Read about the endangered status of this plantBeach layia      Click flower for closeup image. (This flower is as small as the head of a kitchen match.)

 

CALIFORNIA'S PLANTS AND ANIMALS
California Department of Fish and Game
Habitat Conservation Planning Branch

Beach Layia
Layia carnosa

State Status: Endangered, 1990
Federal Status: Endangered, 1992

BEACH LAYIA

General Habitat: Coastal Dunes

Beach layia is a small, succulent annual herb with low spreading branches and heads of small white to pink ray flowers and yellow disk flowers. The leaves and branches have sticky glands that allow sand to adhere to the plant. This sunflower relative (Asteraceae) occurs on semi-stabilized sand in sparse coastal dune scrub vegetation.

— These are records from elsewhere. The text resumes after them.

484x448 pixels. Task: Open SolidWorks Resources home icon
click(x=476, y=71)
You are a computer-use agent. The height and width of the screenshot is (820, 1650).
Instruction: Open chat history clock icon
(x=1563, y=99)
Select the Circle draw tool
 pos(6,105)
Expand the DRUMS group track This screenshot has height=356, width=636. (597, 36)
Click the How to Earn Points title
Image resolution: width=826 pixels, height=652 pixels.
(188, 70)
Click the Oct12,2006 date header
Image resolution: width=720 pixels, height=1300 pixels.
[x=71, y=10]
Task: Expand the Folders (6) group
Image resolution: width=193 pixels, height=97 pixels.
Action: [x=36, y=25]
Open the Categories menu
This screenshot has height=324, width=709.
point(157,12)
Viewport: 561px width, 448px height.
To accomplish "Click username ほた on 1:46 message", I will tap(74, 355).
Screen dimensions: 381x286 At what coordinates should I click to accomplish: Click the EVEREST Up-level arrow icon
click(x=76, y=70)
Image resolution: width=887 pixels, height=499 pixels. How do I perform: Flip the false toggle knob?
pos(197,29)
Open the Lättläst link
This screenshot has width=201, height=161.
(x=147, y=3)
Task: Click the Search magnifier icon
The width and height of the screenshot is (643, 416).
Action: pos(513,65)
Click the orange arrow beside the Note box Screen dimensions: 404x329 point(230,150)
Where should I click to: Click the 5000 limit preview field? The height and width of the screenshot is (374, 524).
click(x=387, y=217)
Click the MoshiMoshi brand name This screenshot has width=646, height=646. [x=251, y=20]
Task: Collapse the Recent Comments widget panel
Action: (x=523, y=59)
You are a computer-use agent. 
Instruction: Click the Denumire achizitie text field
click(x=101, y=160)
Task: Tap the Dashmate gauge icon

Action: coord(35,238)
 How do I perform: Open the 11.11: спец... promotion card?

This plant is known to occur on five dune systems along the California coastline: in northern Santa Barbara County, on the Monterey Peninsula, at Point Reyes in Marin County, and in two dune systems in Humboldt County. Beach layia has been extirpated from at least four historic sites, and was assumed extirpated from Santa Barbara County until recent discoveries of two occurrences roughly 300 yards apart on Vandenberg Air Force Base. A new occurrence with 10-15 plants was discovered in 1999 on NPS land in Humboldt County. Beach layia is now known from 20 occurrences, 12 of which are at Point Reyes National Seashore. At various sites the species occurs with other State-listed plants, including Menzies' wallflower (Erysimum menziesii) and Tidestrom's lupine (Lupinus tidestromii).

Threats include residential development, trampling, OHVs, and encroachment by non-native plants. Beach layia has shown a steady decrease in numbers since 1989 on the Lanphere-Christensen Dunes in Humboldt County, and habitat for the species is being lost to invasion by ice plant, European beachgrass, and non-native annual grasses. A number of agencies involved in a group called the Dune Forum are cooperating on a study of annual grasses and possible methods for their control. Beach layia is in particular trouble on the Monterey Peninsula, where there were less than 100 plants at last count (1989). The USFWS completed a recovery plan for beach layia and six other coastal plants in 1998.

The status in 1999 of beach layia: Declining.